Ole Miss focuses on cleaning up its game during bye week
Published 6:00 am Tuesday, September 19, 2017
Ole Miss gets a week off before its upcoming stretch of Southeastern Conference games.
The Rebels will use the majority of it to work on themselves.
Ole Miss enters its open date fresh off its first loss of the season at Cal, a setback that got ugly at times with the Rebels as much a nuisance to themselves as the opposition. Ole Miss’ defense held the Bears to two offensive touchdowns, but the Rebels were held to their lowest point total since scoring just 10 points against Florida in 2015 with three interceptions from Shea Patterson and the majority of a whopping 16 penalties hindering the Rebels’ efforts.

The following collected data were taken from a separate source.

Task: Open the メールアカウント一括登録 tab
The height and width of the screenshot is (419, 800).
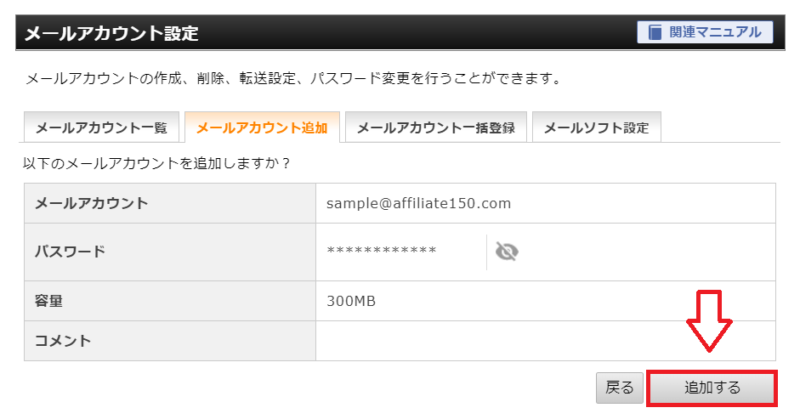Action: [435, 128]
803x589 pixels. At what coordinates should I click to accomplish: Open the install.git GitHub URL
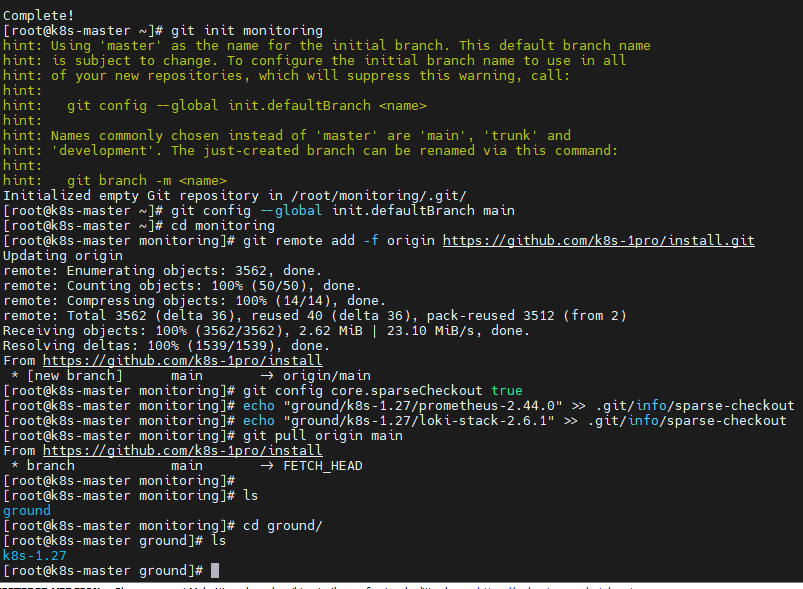click(598, 240)
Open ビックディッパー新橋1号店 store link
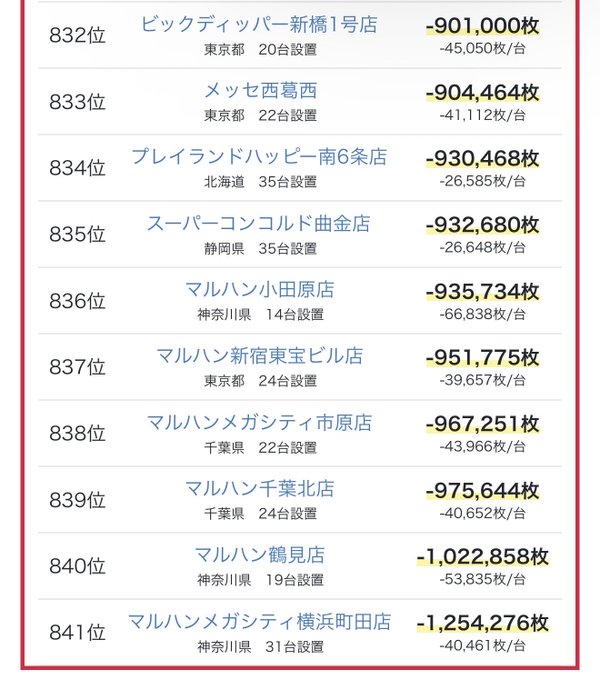The width and height of the screenshot is (600, 680). point(259,24)
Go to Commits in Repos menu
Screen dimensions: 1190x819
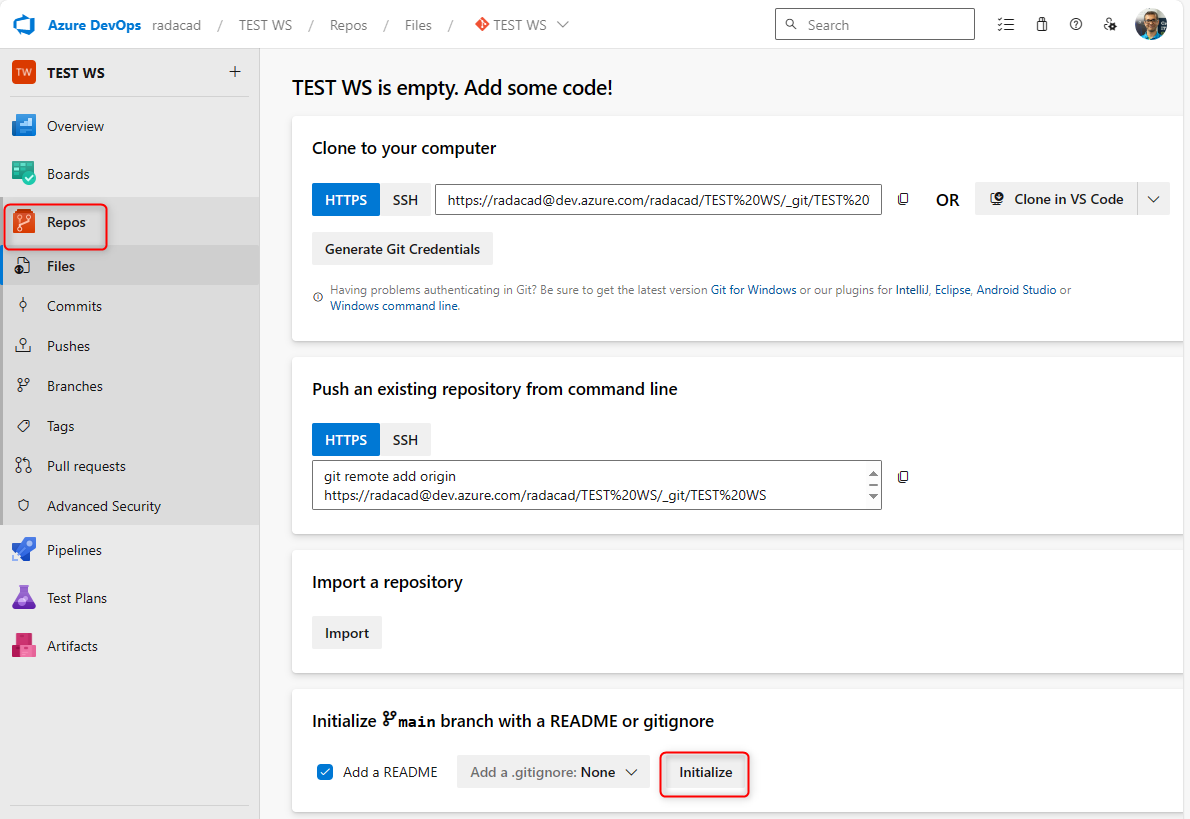point(74,306)
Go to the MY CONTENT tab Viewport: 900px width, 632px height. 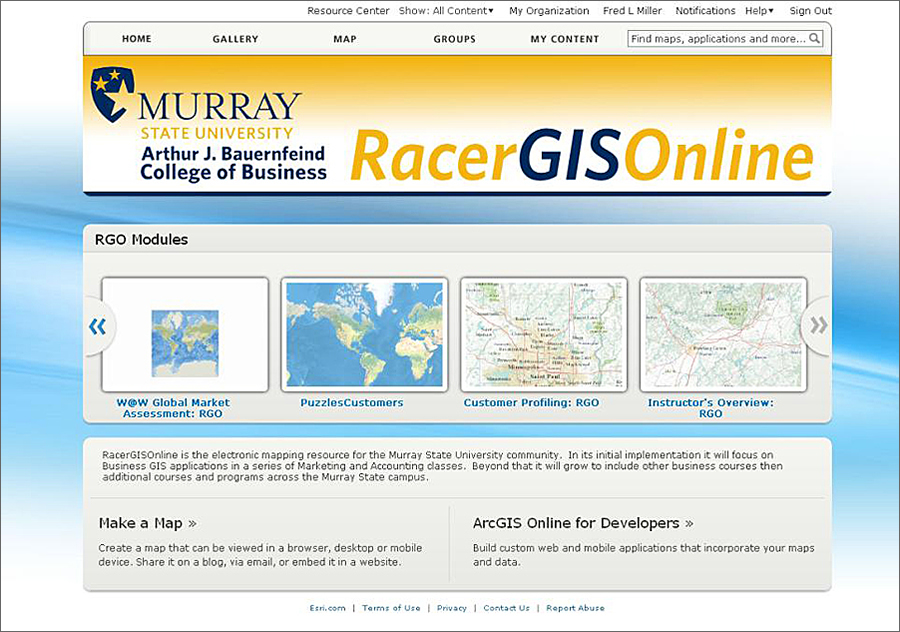564,38
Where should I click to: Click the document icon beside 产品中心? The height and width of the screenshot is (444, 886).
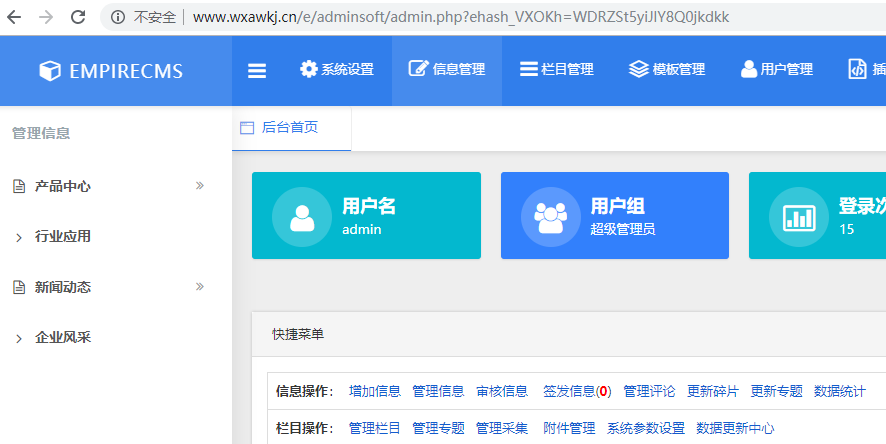tap(18, 187)
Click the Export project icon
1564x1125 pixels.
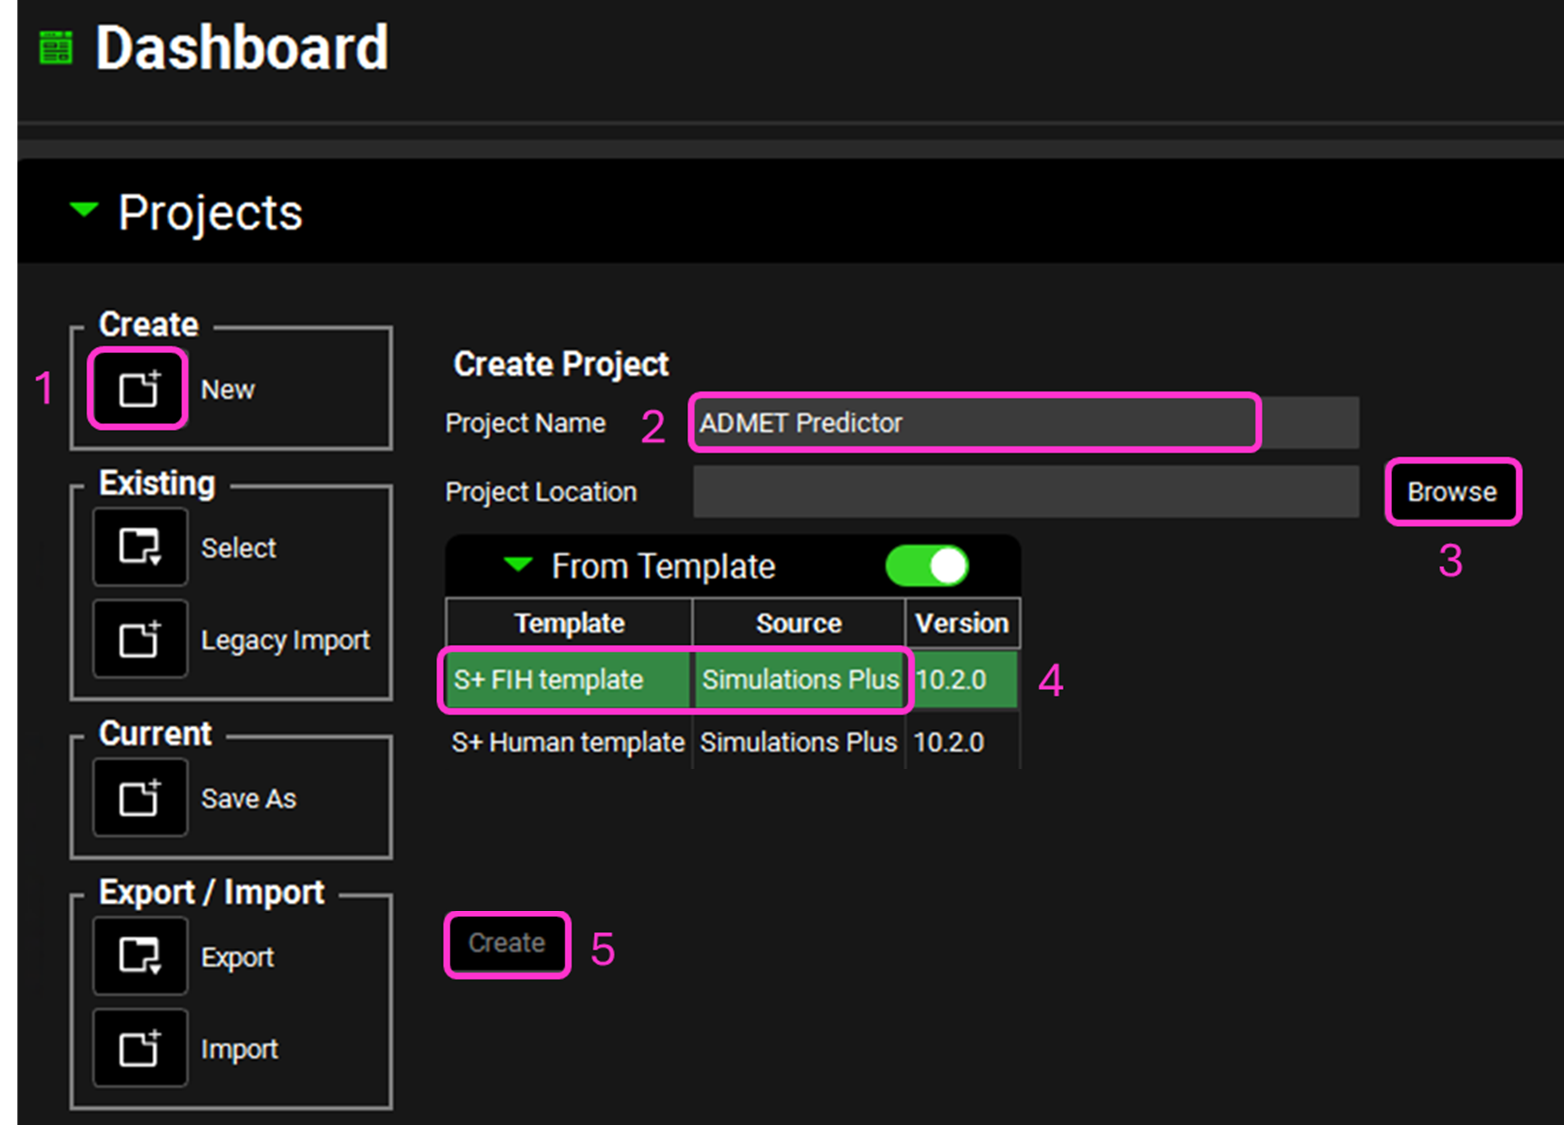point(139,956)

“I think if you take away the turnovers and the penalties, I really think you put yourself in a position to win that football game,” interim coach Matt Luke said. “The good news is the mistakes are correctable. We’re going to use that open date to get healthy and to get ourselves fixed.”
Luke said kicker Gary Wunderlich should be available for the Rebels’ trip to No. 1 Alabama on Sept. 30 after the senior missed the second half against Cal with a tight hamstring, but the statuses of two other injured starters are still up in the air. Coaches will wait to see how center Sean Rawlings (ankle sprain) and leading receiver A.J. Brown (strained MCL) progress this week after also sitting the second half of last week’s game, though Rawlings is the more likely of the two to sit against Alabama after having surgery Monday.
The offensive line was discombobulated without Rawlings, giving up five sacks once the junior left in the second quarter and committing a number of holding and false start penalties that had the offense starting behind the chains on numerous possessions. Luke said breakdowns in communication weren’t the issue since the line used a silent snap count during its first road game and didn’t make any other excuses.
“I just think that’s stuff we’ve got to get corrected,” Luke said. “There shouldn’t be communication with the silent cadence. We’ve just got to get it cleaned up moving forward and we will.”
Offensive coordinator Phil Longo said routinely playing behind the chains affected the Rebels’ tempo, something Ole Miss will need to ramp up in an attempt to neutralize the speedy defenses it will see in its next three games against the Crimson Tide, Auburn and Vanderbilt, each of which is in the top 40 nationally in total defense.
“I think as we play cleaner football on offense — and we will — we’ll be able to get back to the tempo that we want and expect in a game,” Longo said.
Defensively, coordinator Wesley McGriff said the film showed his unit’s tackling was better against Cal than it was the first two games while he was also pleased with the two turnovers the defense created, but he’ll continue to evaluate the personnel to make sure he’s got the right players in the right spots.
It’s all part of an inner focus for Ole Miss before moving on to the rest of the teams on its schedule.
“I think the open date is coming at a good time,” Luke said. “You kind of look at the first quarter of your season, which is now over, and you focus on what we’ve got to get better at and we go get better at it.”